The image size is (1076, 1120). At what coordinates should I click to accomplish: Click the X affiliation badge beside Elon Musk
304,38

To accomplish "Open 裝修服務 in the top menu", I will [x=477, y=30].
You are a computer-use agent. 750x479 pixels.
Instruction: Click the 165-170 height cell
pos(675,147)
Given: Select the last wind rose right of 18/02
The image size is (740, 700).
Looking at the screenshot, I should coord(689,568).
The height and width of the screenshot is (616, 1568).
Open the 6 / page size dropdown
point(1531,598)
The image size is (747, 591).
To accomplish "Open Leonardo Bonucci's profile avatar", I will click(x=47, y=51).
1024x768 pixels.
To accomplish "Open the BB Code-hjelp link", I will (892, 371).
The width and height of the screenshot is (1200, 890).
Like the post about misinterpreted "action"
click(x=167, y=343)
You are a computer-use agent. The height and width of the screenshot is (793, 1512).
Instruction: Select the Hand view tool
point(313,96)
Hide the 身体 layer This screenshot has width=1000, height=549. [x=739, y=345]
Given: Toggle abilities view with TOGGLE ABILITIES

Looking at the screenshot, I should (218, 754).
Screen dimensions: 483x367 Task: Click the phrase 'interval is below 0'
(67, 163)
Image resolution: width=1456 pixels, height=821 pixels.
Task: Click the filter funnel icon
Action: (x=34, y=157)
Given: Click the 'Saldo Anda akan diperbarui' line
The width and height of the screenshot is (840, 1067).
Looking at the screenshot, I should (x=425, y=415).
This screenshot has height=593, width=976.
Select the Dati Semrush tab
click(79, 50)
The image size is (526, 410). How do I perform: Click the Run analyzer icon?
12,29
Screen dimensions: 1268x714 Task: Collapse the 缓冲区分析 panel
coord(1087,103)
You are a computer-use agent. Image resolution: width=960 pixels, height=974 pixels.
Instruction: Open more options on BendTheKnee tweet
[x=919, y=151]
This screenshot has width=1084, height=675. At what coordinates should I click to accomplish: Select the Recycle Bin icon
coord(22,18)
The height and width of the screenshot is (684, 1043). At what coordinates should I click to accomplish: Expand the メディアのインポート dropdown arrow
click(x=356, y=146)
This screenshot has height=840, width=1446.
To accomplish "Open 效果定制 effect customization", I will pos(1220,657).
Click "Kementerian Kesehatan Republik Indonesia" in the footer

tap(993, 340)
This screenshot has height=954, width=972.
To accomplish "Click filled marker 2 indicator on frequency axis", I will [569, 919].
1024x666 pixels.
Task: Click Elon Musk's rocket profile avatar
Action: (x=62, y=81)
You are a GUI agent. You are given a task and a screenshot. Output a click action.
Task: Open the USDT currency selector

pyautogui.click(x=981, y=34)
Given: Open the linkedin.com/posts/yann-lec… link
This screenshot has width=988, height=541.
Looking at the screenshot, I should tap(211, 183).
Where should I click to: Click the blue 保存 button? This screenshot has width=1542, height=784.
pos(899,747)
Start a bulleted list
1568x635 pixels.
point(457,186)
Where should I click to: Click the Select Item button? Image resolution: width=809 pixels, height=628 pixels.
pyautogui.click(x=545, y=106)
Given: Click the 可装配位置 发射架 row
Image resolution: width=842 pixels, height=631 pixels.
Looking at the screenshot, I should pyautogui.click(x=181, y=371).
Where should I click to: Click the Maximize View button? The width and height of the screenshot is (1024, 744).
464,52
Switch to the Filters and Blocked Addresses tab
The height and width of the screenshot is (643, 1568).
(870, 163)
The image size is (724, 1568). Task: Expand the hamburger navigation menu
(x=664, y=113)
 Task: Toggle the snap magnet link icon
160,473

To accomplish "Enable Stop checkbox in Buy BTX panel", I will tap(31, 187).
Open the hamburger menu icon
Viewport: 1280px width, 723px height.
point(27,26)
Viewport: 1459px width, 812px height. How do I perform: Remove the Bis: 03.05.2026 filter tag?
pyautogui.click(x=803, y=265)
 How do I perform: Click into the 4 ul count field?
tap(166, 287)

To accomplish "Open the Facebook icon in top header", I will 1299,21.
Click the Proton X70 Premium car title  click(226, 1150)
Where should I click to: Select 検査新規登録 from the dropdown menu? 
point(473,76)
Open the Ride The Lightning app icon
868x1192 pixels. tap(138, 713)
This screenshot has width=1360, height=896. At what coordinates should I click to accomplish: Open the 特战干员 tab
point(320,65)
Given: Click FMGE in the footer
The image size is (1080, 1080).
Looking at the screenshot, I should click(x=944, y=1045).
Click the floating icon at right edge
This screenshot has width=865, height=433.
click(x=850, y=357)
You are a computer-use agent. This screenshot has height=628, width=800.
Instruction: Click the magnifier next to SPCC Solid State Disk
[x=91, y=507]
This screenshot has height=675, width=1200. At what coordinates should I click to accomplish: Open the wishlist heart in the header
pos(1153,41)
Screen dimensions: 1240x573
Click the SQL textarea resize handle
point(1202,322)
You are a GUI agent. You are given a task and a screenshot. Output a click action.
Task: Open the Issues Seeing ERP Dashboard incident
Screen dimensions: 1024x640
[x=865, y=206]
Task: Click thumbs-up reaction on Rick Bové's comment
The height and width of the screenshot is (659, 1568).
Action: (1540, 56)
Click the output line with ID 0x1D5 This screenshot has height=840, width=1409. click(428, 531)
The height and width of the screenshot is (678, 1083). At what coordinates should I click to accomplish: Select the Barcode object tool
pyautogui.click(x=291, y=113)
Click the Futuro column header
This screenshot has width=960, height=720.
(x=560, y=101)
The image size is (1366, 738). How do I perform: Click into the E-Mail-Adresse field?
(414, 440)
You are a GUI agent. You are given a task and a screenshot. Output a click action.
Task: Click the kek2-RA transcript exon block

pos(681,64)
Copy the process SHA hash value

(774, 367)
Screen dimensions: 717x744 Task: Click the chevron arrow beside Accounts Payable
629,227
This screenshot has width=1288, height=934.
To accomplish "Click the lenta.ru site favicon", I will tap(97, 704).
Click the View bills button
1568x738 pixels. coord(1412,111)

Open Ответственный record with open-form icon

........

● WHAT NEEDS TO BE DONE:
The full set of lines above should be retyped without a single change.

● WRITTEN ANSWER:
The image size is (1076, 1120). At what coordinates should I click to accomplish: Click the X affiliation badge beside Elon Musk
304,38

To accomplish "Open 裝修服務 in the top menu", I will [x=477, y=30].
You are a computer-use agent. 750x479 pixels.
Instruction: Click the 165-170 height cell
pos(675,147)
Given: Select the last wind rose right of 18/02
The image size is (740, 700).
Looking at the screenshot, I should coord(689,568).
The height and width of the screenshot is (616, 1568).
Open the 6 / page size dropdown
point(1531,598)
The image size is (747, 591).
To accomplish "Open Leonardo Bonucci's profile avatar", I will click(x=47, y=51).
1024x768 pixels.
To accomplish "Open the BB Code-hjelp link", I will (892, 371).
The width and height of the screenshot is (1200, 890).
Like the post about misinterpreted "action"
click(x=167, y=343)
You are a computer-use agent. The height and width of the screenshot is (793, 1512).
Instruction: Select the Hand view tool
point(313,96)
Hide the 身体 layer This screenshot has width=1000, height=549. [x=739, y=345]
Given: Toggle abilities view with TOGGLE ABILITIES

Looking at the screenshot, I should (218, 754).
Screen dimensions: 483x367 Task: Click the phrase 'interval is below 0'
(67, 163)
Image resolution: width=1456 pixels, height=821 pixels.
Task: Click the filter funnel icon
Action: (x=34, y=157)
Given: Click the 'Saldo Anda akan diperbarui' line
The width and height of the screenshot is (840, 1067).
Looking at the screenshot, I should (x=425, y=415).
This screenshot has height=593, width=976.
Select the Dati Semrush tab
click(79, 50)
The image size is (526, 410). How do I perform: Click the Run analyzer icon?
12,29
Screen dimensions: 1268x714 Task: Collapse the 缓冲区分析 panel
coord(1087,103)
You are a computer-use agent. Image resolution: width=960 pixels, height=974 pixels.
Instruction: Open more options on BendTheKnee tweet
[x=919, y=151]
This screenshot has width=1084, height=675. At what coordinates should I click to accomplish: Select the Recycle Bin icon
coord(22,18)
The height and width of the screenshot is (684, 1043). At what coordinates should I click to accomplish: Expand the メディアのインポート dropdown arrow
click(x=356, y=146)
This screenshot has height=840, width=1446.
To accomplish "Open 效果定制 effect customization", I will pos(1220,657).
Click "Kementerian Kesehatan Republik Indonesia" in the footer

tap(993, 340)
This screenshot has height=954, width=972.
To accomplish "Click filled marker 2 indicator on frequency axis", I will [569, 919].
1024x666 pixels.
Task: Click Elon Musk's rocket profile avatar
Action: (x=62, y=81)
You are a GUI agent. You are given a task and a screenshot. Output a click action.
Task: Open the USDT currency selector

pyautogui.click(x=981, y=34)
Given: Open the linkedin.com/posts/yann-lec… link
This screenshot has width=988, height=541.
Looking at the screenshot, I should tap(211, 183).
Where should I click to: Click the blue 保存 button? This screenshot has width=1542, height=784.
pos(899,747)
Start a bulleted list
1568x635 pixels.
point(457,186)
Where should I click to: Click the Select Item button? Image resolution: width=809 pixels, height=628 pixels.
pyautogui.click(x=545, y=106)
Given: Click the 可装配位置 发射架 row
Image resolution: width=842 pixels, height=631 pixels.
Looking at the screenshot, I should pyautogui.click(x=181, y=371).
Where should I click to: Click the Maximize View button? The width and height of the screenshot is (1024, 744).
464,52
Switch to the Filters and Blocked Addresses tab
The height and width of the screenshot is (643, 1568).
(870, 163)
The image size is (724, 1568). Task: Expand the hamburger navigation menu
(x=664, y=113)
 Task: Toggle the snap magnet link icon
160,473

To accomplish "Enable Stop checkbox in Buy BTX panel", I will tap(31, 187).
Open the hamburger menu icon
Viewport: 1280px width, 723px height.
point(27,26)
Viewport: 1459px width, 812px height. How do I perform: Remove the Bis: 03.05.2026 filter tag?
pyautogui.click(x=803, y=265)
 How do I perform: Click into the 4 ul count field?
tap(166, 287)

To accomplish "Open the Facebook icon in top header", I will 1299,21.
Click the Proton X70 Premium car title  click(226, 1150)
Where should I click to: Select 検査新規登録 from the dropdown menu? 
point(473,76)
Open the Ride The Lightning app icon
868x1192 pixels. tap(138, 713)
This screenshot has width=1360, height=896. At what coordinates should I click to accomplish: Open the 特战干员 tab
point(320,65)
Given: Click FMGE in the footer
The image size is (1080, 1080).
Looking at the screenshot, I should click(x=944, y=1045).
Click the floating icon at right edge
This screenshot has width=865, height=433.
click(x=850, y=357)
You are a computer-use agent. This screenshot has height=628, width=800.
Instruction: Click the magnifier next to SPCC Solid State Disk
[x=91, y=507]
This screenshot has height=675, width=1200. At what coordinates should I click to accomplish: Open the wishlist heart in the header
pos(1153,41)
Screen dimensions: 1240x573
Click the SQL textarea resize handle
point(1202,322)
You are a GUI agent. You are given a task and a screenshot. Output a click action.
Task: Open the Issues Seeing ERP Dashboard incident
Screen dimensions: 1024x640
[x=865, y=206]
Task: Click thumbs-up reaction on Rick Bové's comment
The height and width of the screenshot is (659, 1568).
Action: (1540, 56)
Click the output line with ID 0x1D5 This screenshot has height=840, width=1409. click(428, 531)
The height and width of the screenshot is (678, 1083). At what coordinates should I click to accomplish: Select the Barcode object tool
pyautogui.click(x=291, y=113)
Click the Futuro column header
This screenshot has width=960, height=720.
(x=560, y=101)
The image size is (1366, 738). How do I perform: Click into the E-Mail-Adresse field?
(414, 440)
You are a GUI agent. You are given a task and a screenshot. Output a click action.
Task: Click the kek2-RA transcript exon block

pos(681,64)
Copy the process SHA hash value

(774, 367)
Screen dimensions: 717x744 Task: Click the chevron arrow beside Accounts Payable
629,227
This screenshot has width=1288, height=934.
To accomplish "Click the lenta.ru site favicon", I will tap(97, 704).
Click the View bills button
1568x738 pixels. coord(1412,111)

Open Ответственный record with open-form icon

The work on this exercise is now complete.